German Police Launch Crackdown on Human Trafficking, Organized Crime
Germany's Federal Police have started a nationwide crackdown on forced prostitution and a "network of organized crime," officials say. The raids mark the largest police action in the decadeslong history of the force.
Security forces in Germany conducted multiple raids and detained more than 100 people on Wednesday, targeting human traffickers and criminals involved in "smuggling, forced prostitution and exploitation," the police announced on Twitter.
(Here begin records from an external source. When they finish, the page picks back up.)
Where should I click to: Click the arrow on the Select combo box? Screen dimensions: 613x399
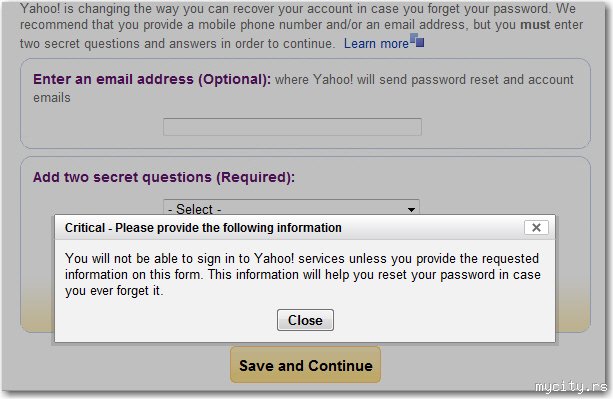pos(411,209)
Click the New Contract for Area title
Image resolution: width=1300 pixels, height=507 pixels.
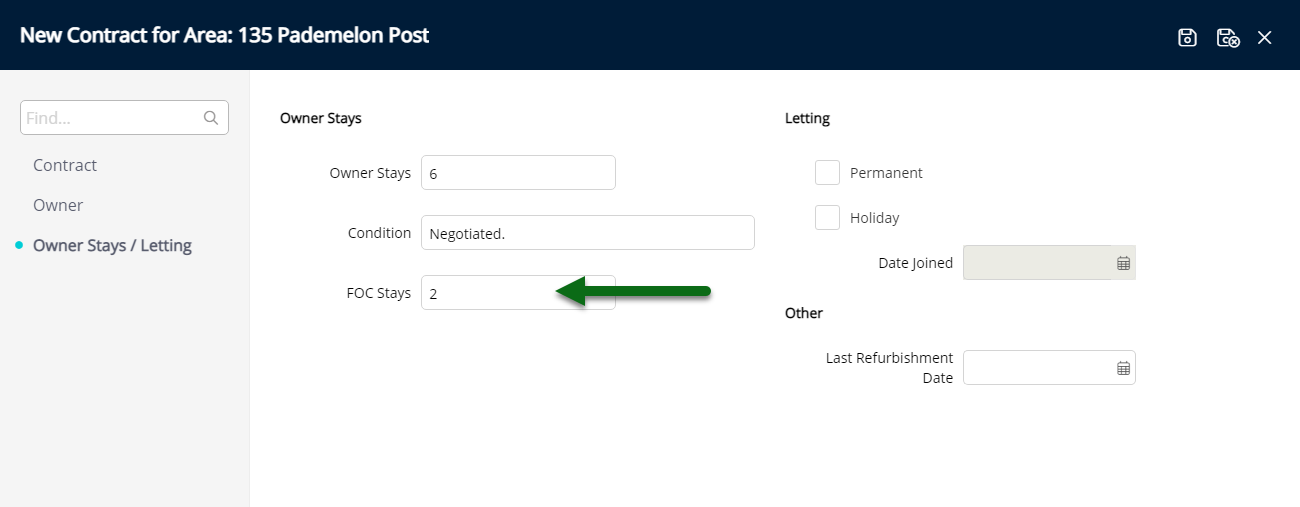pyautogui.click(x=225, y=35)
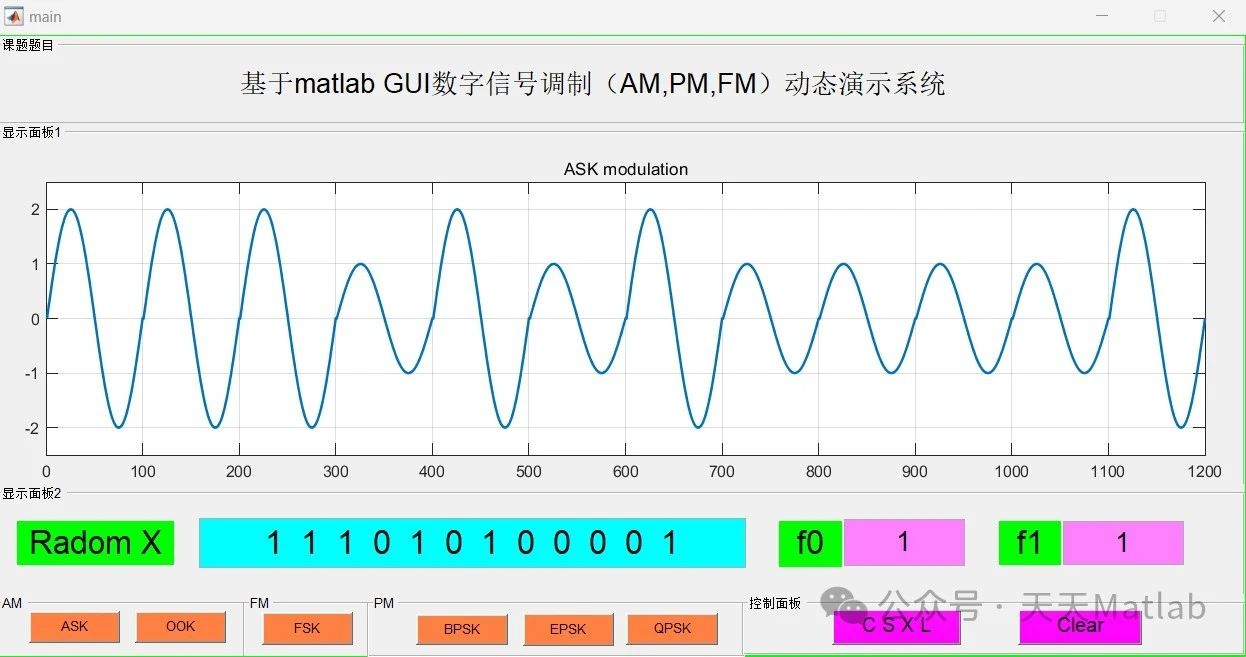Screen dimensions: 1246x657
Task: Click the MATLAB icon in the title bar
Action: (14, 15)
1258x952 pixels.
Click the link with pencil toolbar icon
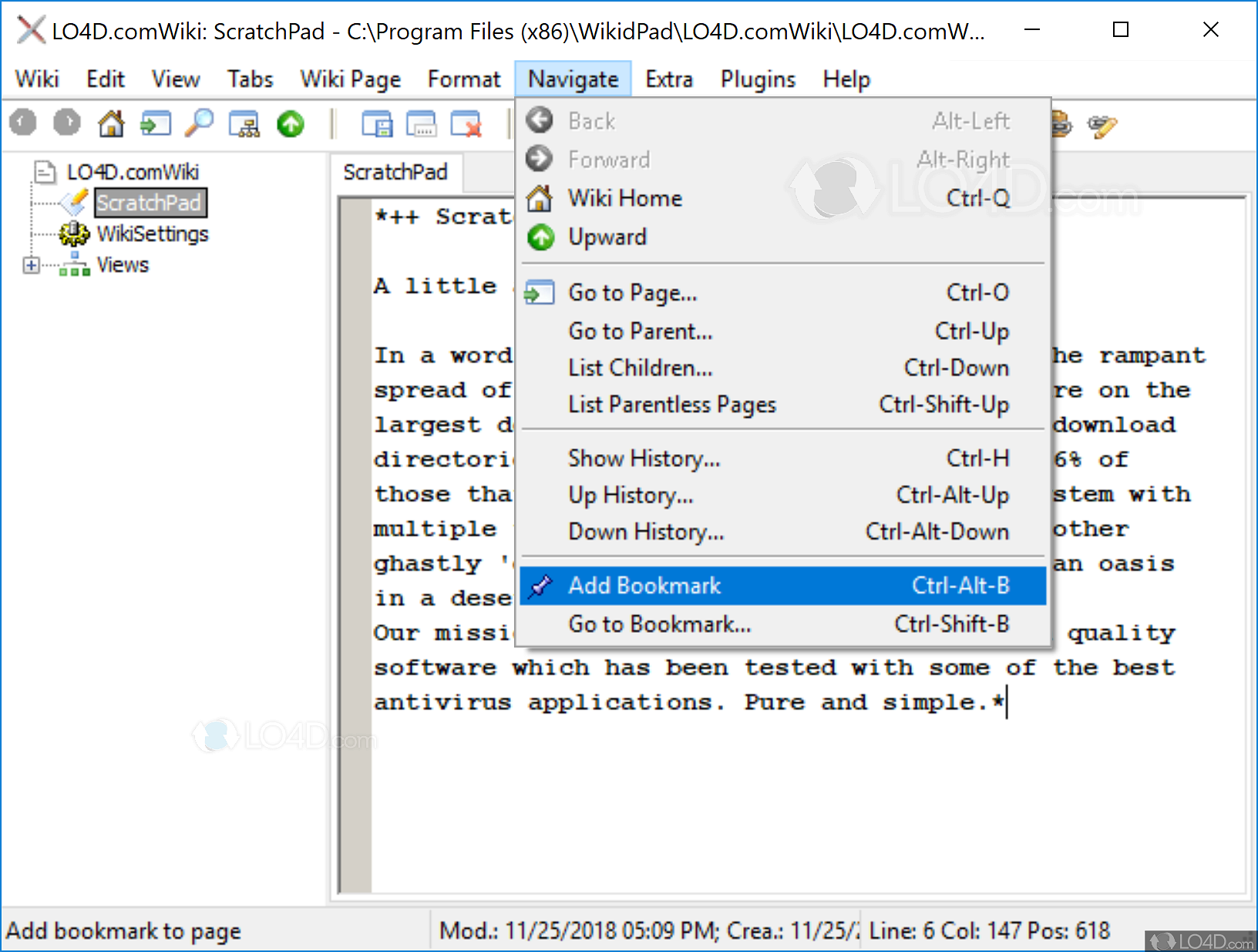[x=1102, y=125]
About 1,500 police officers, including Germany's GSG9 elite SWAT teams, took part in the raids. The security forces targeted a gang suspected of smuggling sex workers from Thailand, police spokesman Jens Flören said. According to the mass-circulation Bild newspaper, the Federal Police searched more than 60 brothels and apartments, many of them in the northwest German state of North Rhine-Westphalia. However, police forces were also active in many other regions of Germany.
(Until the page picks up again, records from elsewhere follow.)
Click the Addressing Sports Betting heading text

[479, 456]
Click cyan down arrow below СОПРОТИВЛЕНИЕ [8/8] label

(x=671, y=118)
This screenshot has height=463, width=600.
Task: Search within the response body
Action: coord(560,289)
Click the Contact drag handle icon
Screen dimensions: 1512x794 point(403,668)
Police detained a 59-year-old Thai woman in the town of Siegen alongside several other people, according to Bild. The woman is suspected of being a leader of the gang along with her 62-year-old German partner. The two allegedly build a criminal network involving over 50 people, most of them women. In a separate statement, police officials said the gang used forged visas to bring women and transgender people from Thailand to Germany. The group allegedly charged between €16,000 and €30,000 ($19,800 to $37,120) for the visas and then forced the newcomers into sex work as a way to repay their debts. Hundreds of such workers were then moved from brothel to brothel to avoid suspicion. The investigators are focusing on 17 ringleaders across Germany.
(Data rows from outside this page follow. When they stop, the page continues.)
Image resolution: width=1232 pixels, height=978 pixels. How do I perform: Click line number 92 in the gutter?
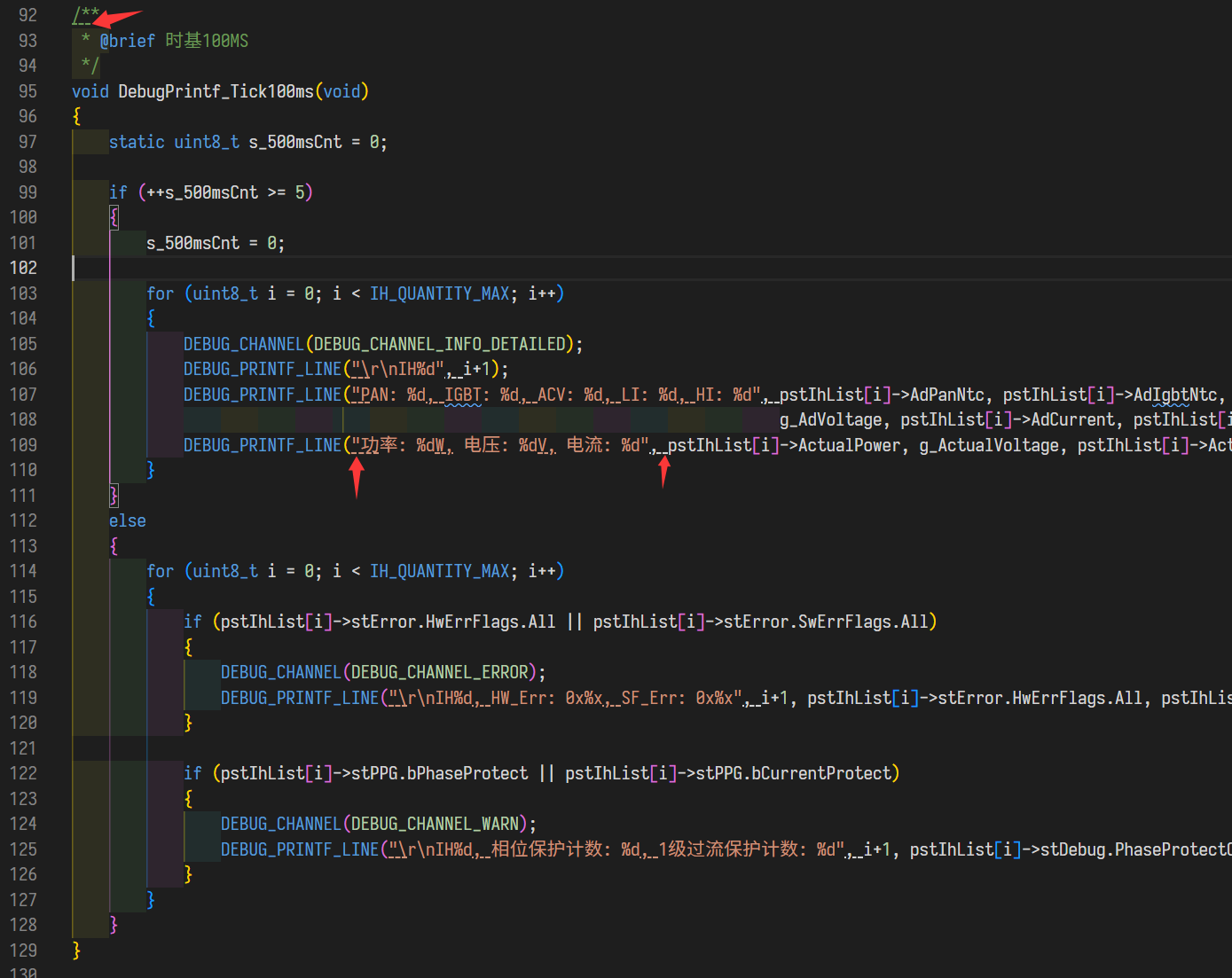(27, 14)
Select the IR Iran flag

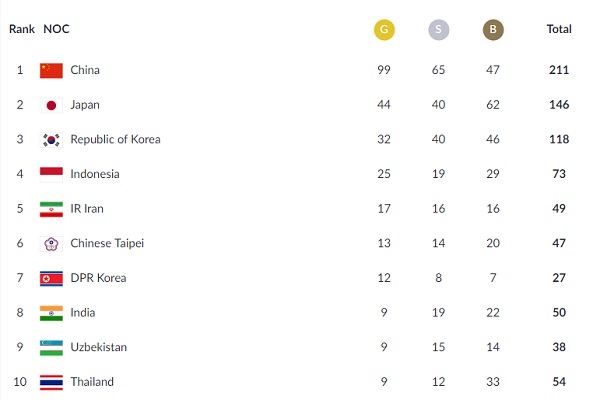coord(51,209)
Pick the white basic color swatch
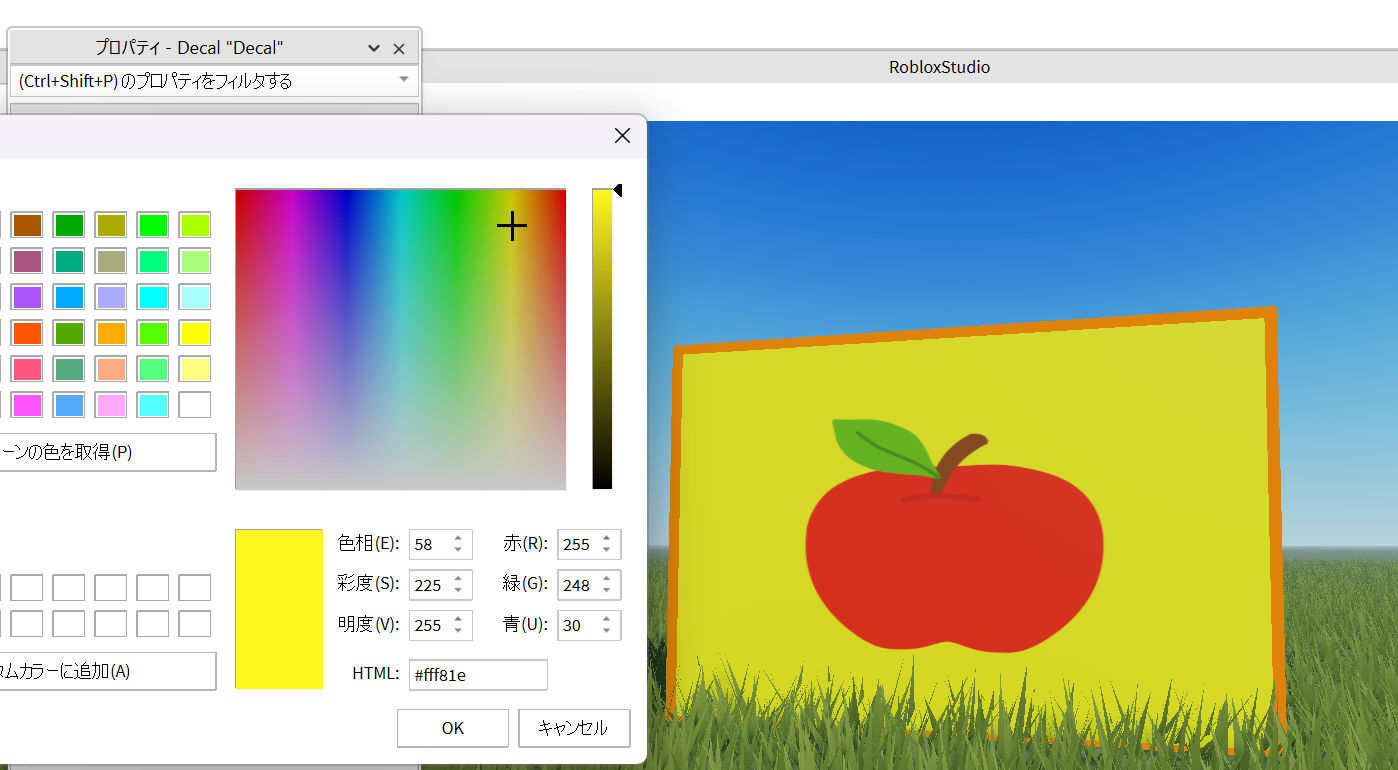The image size is (1398, 770). click(195, 405)
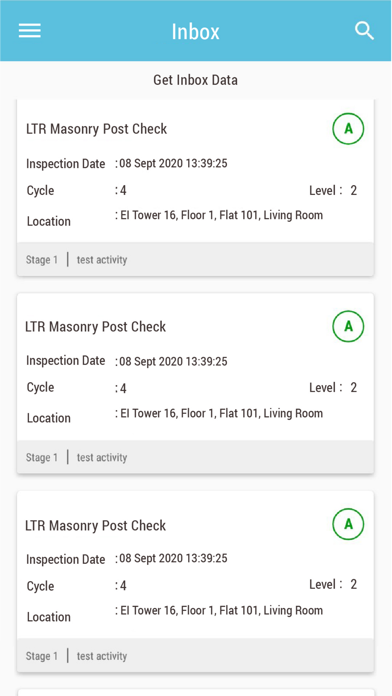392x696 pixels.
Task: Open the hamburger navigation menu
Action: click(30, 31)
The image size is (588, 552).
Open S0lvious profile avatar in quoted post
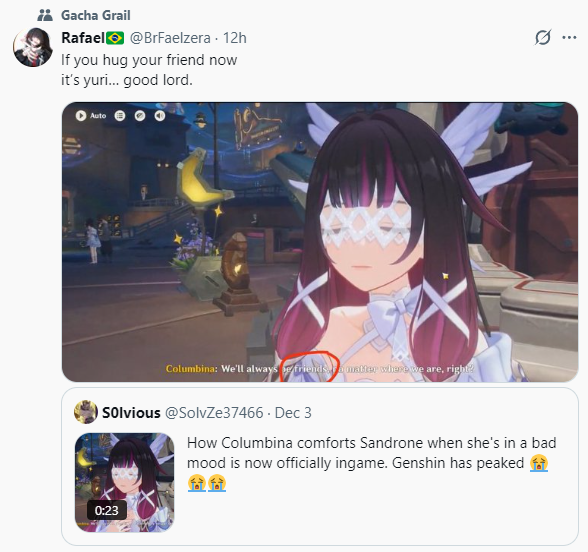pos(86,412)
The sex workers were promised they would make money in Germany, but almost all of their earnings would go to their handlers, according to the prosecutors.
"They were not lied about the purpose (of their trip to Germany) but they were deceived when it comes to conditions," officials said.
Prostitution has been legal in Germany since 2002.
German Interior Minister Horst Seehofer said the crackdown was "unprecedented."
"Many hundreds of women and men" were exploited due to the "inhumane, boundless greed of smugglers," he said.
The investigation was first launched in April last year, according to a police spokesman cited by the daily Süddeutsche Zeitung.